You can see most of the side garden, on the right of the photo. There is a 7-foot wide row of canteloupes, galia melons, and watermelons, about 40 feet long.

Below, I zoom in (with photoshop) on that 40 foot by 7 foot row of melons. The darker leaves to the left, closer, are the canteloupes and galia melons; the lighter leaves, to the right, and further away, are the waternmelons.

Below is a view of the east end of the garden, looking east by north-east, in the spring of 2000, showing the east compost pile as it looked when it was first started. This compost pile is about 6 feet wide by 20 feet long by 3 feet high. There is another compost pile started, just like it, on the west end of the garden. Note that in the August 2000 photos, above, most of this compost has been removed, to be used in various areas of the garden. The wooden tripod (behind the as-yet unstrung trellis) is a sprinkler tripod, constructed by soilman. You can see some paper bags, too, still filled with leaves; they haven't had their leaves emptied out yet.

Here is another view of the soybean plants, the edamame, some time in August 2000. In this photo they are hiding the melons, just behind them — but you can see the corn stalks, which are a few feet east of the melon row. This is about 40 stalks you are looking at — producing about 40 ears. We planted about 120 stalks over the year-2000 season. The corn is where the compost pile, shown in the previous picture, used to be. In the foreground are a few salad turnips (left), and some carrots (right).
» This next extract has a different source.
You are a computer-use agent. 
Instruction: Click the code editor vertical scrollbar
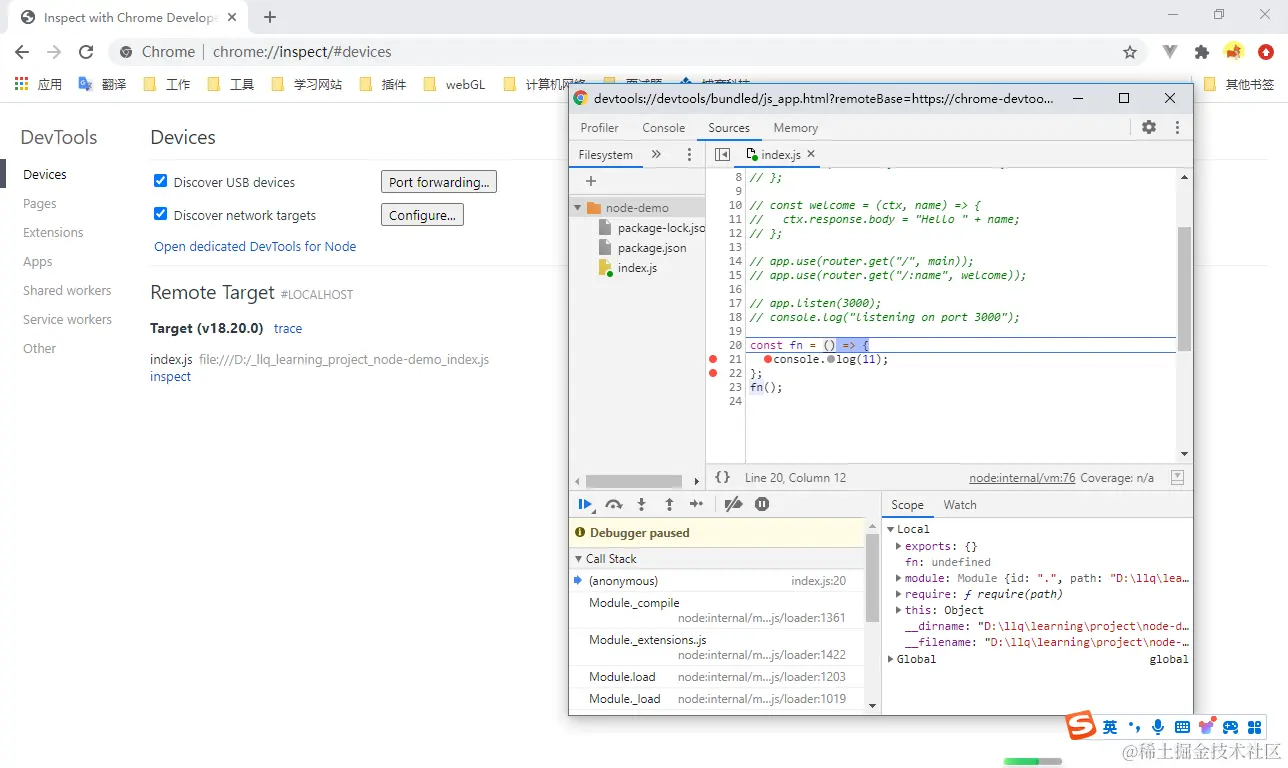pyautogui.click(x=1184, y=288)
Here we get a closer look at the corn. About 30 of the 40 stalks are shown. The rest are outside the view, at the left or right. There are 4 rows of 10 plants each. You are looking east by south-east, at the western row (running north and south) in the foreground, running from left to right in the photo, and the other 3 rows are sort of visible behind it. They are spaced at about 15 inches, 36 inches, and 15 inches — you are able to walk between every other row. The stalks are shown hilled-up here (to prevent them from blowing over). Channels will later be made between each row, and outside of the outside rows, to allow these tall plants to be trench-irrigated, rather than be sprinkler-irrigated.

The photo below will give you an idea of what soilman looked like in 1992. Here, he is standing among his corn plants, circa 1992. Note that I was early 6 feet tall at that time — and the corn plants are taller.